## Exercise input

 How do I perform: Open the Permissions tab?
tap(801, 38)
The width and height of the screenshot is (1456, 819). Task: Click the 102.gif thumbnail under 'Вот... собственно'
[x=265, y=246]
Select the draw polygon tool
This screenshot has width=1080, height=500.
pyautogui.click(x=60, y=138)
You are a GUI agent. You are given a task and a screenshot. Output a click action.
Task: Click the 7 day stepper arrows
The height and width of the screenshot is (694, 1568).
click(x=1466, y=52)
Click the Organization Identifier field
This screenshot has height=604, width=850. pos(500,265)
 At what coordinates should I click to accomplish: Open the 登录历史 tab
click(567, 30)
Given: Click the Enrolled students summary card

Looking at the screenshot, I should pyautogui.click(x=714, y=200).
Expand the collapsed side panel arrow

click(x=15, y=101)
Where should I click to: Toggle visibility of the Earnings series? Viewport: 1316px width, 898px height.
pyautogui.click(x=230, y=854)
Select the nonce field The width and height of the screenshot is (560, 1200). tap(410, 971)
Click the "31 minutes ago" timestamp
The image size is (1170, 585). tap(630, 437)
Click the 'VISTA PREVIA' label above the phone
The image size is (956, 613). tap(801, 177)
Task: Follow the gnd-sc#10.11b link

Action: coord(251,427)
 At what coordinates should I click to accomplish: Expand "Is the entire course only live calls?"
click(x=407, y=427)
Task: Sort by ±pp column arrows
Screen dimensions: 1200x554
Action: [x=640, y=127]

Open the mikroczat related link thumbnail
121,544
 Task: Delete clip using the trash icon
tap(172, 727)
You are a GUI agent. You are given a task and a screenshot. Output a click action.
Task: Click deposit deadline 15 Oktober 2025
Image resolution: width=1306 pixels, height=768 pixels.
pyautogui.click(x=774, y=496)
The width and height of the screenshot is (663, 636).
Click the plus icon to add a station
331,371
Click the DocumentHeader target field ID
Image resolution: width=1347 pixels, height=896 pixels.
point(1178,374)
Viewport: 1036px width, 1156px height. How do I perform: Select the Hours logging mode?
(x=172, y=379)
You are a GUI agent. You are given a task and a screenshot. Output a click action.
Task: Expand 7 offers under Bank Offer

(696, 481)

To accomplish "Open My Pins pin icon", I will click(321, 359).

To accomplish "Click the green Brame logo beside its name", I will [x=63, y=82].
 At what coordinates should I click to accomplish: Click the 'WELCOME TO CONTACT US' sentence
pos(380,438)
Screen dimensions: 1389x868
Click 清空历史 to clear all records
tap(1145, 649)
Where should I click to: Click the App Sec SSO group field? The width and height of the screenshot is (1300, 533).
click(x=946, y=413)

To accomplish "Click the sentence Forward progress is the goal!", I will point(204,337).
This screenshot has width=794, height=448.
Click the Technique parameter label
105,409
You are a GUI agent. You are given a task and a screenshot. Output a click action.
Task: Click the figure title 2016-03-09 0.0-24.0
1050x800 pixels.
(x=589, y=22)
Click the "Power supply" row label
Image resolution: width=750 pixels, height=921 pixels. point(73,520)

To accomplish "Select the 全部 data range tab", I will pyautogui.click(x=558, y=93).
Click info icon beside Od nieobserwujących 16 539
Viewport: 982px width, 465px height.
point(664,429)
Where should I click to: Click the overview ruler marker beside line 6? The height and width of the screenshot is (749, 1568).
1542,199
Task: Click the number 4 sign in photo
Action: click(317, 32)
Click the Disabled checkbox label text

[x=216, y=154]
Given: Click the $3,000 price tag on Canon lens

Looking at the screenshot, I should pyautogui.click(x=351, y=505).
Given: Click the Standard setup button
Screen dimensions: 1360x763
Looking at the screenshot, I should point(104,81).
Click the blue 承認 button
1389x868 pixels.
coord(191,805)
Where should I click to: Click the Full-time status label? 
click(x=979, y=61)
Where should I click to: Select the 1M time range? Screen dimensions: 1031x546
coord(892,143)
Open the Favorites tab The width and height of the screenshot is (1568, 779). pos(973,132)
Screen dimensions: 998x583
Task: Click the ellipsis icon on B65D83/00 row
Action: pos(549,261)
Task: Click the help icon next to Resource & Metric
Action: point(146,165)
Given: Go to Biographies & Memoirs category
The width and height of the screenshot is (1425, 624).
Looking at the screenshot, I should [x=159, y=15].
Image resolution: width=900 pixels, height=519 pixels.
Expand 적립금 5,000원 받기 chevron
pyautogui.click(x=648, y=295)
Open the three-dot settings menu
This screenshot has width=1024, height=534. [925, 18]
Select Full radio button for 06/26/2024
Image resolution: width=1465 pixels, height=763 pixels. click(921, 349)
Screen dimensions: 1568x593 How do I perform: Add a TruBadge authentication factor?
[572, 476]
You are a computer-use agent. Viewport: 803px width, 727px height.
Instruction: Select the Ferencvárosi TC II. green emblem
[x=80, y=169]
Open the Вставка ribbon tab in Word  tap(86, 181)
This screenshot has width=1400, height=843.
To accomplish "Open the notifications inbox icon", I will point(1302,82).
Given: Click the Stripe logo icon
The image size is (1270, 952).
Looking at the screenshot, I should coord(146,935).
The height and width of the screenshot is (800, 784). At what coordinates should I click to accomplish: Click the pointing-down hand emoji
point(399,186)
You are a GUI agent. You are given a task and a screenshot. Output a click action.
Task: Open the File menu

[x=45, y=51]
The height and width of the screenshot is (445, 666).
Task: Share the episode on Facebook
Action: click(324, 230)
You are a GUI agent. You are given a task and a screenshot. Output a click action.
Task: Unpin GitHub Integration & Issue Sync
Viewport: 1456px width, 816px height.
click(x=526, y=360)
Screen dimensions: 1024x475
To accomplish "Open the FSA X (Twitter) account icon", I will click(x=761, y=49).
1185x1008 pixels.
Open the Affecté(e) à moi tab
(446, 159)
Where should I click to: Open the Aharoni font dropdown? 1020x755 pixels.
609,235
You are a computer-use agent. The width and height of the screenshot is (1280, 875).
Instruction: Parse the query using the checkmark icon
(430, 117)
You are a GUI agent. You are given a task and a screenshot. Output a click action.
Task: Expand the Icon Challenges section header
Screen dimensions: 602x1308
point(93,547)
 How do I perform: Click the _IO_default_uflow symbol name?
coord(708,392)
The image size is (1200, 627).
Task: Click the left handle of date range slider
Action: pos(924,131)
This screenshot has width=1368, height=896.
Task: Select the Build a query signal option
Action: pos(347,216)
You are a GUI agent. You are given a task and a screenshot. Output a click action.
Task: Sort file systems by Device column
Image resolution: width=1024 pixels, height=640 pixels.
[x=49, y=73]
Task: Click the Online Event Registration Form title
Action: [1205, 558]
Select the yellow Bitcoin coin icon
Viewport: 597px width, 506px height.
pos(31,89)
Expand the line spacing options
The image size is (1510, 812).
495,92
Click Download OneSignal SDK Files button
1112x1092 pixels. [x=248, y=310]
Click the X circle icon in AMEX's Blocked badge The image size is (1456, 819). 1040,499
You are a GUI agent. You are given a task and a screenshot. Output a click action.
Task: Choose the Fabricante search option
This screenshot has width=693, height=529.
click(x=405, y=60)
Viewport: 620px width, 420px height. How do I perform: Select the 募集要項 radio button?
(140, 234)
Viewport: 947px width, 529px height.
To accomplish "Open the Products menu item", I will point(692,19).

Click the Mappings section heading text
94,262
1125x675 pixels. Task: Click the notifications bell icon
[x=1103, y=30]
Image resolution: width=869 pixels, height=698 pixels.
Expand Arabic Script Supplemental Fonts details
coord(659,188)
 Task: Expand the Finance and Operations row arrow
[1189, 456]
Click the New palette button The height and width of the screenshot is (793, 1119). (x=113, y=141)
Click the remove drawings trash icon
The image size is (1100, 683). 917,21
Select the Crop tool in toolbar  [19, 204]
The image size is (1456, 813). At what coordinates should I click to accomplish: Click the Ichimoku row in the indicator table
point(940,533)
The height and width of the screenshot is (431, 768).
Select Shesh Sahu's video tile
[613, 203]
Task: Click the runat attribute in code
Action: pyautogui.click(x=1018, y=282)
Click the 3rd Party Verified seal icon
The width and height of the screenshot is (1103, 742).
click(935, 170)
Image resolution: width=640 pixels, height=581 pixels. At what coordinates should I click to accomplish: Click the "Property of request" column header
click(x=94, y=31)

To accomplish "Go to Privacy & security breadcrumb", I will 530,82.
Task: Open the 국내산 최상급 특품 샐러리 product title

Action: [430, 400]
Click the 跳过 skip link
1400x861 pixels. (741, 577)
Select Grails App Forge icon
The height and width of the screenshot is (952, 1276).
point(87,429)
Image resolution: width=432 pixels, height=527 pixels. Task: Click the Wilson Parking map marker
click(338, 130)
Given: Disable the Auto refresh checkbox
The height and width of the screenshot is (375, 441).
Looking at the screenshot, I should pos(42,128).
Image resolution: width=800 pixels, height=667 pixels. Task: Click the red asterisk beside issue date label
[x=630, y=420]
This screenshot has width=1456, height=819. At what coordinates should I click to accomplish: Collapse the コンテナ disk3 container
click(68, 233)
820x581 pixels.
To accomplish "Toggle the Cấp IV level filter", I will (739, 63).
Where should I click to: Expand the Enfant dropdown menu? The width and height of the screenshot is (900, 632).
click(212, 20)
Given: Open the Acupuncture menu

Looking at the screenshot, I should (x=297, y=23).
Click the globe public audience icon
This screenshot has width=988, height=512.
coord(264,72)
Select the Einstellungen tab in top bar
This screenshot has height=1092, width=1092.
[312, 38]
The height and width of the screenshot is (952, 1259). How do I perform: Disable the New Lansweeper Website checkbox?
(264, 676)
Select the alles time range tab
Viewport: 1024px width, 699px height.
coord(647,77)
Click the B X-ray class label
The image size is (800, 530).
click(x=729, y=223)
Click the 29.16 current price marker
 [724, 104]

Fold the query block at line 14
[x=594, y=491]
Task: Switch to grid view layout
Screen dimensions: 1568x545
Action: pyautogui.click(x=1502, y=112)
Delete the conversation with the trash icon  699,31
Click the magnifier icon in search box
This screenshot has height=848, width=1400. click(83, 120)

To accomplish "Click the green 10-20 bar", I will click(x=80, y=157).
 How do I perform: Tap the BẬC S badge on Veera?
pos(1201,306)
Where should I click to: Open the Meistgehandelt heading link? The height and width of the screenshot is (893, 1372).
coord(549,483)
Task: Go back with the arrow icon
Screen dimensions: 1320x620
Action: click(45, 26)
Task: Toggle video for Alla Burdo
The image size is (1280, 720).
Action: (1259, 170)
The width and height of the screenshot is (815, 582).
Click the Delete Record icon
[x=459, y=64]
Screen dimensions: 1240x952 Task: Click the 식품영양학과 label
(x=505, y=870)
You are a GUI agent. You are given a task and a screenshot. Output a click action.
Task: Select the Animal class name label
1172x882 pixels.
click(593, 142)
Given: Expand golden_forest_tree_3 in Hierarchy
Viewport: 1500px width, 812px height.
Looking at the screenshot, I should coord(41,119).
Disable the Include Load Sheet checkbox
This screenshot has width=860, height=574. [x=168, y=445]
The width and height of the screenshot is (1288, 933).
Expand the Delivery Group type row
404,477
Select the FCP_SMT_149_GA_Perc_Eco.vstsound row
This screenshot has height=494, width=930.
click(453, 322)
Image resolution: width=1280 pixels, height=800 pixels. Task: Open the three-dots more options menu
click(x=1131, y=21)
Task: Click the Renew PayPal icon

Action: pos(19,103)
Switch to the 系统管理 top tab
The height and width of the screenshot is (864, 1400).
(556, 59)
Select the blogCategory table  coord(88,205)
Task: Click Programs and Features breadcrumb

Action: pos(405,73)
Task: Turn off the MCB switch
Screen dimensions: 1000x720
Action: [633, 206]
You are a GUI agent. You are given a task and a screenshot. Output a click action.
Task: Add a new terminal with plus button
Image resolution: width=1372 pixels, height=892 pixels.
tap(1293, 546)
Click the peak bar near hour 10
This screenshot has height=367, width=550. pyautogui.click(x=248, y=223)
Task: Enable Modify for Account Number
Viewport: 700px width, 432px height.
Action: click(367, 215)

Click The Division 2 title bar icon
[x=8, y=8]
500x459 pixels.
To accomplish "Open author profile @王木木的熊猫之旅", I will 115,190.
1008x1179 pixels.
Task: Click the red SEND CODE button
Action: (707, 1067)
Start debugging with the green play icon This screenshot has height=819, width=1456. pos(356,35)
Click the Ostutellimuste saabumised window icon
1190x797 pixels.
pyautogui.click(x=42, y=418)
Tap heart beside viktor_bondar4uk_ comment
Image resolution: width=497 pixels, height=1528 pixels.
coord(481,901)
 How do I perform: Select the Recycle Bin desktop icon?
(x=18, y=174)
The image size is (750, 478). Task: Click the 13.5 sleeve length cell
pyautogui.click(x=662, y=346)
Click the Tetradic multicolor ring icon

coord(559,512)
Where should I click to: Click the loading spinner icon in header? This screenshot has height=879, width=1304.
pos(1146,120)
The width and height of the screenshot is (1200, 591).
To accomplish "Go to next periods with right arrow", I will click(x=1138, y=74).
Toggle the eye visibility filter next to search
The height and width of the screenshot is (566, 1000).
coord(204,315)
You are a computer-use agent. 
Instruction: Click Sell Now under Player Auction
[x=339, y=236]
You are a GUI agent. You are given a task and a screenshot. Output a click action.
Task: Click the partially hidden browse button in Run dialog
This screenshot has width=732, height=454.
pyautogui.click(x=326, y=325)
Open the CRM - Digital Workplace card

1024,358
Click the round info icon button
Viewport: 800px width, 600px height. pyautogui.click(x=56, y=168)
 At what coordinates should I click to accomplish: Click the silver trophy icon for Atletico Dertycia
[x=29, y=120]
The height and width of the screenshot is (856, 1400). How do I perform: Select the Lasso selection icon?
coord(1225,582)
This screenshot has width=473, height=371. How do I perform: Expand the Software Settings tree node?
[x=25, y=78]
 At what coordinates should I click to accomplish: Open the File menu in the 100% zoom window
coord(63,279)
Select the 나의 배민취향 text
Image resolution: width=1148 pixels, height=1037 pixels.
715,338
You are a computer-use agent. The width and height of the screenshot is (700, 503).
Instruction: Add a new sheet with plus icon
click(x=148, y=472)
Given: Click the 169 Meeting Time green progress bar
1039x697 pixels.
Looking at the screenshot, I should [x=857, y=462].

## Work to do
Reproduce the records from the start through the line containing "pyautogui.click(x=60, y=138)", replacing "polygon" with "rectangle" and changing nothing else.

## Full solution
 How do I perform: Open the Permissions tab?
tap(801, 38)
The width and height of the screenshot is (1456, 819). Task: Click the 102.gif thumbnail under 'Вот... собственно'
[x=265, y=246]
Select the draw rectangle tool
This screenshot has width=1080, height=500.
pyautogui.click(x=60, y=138)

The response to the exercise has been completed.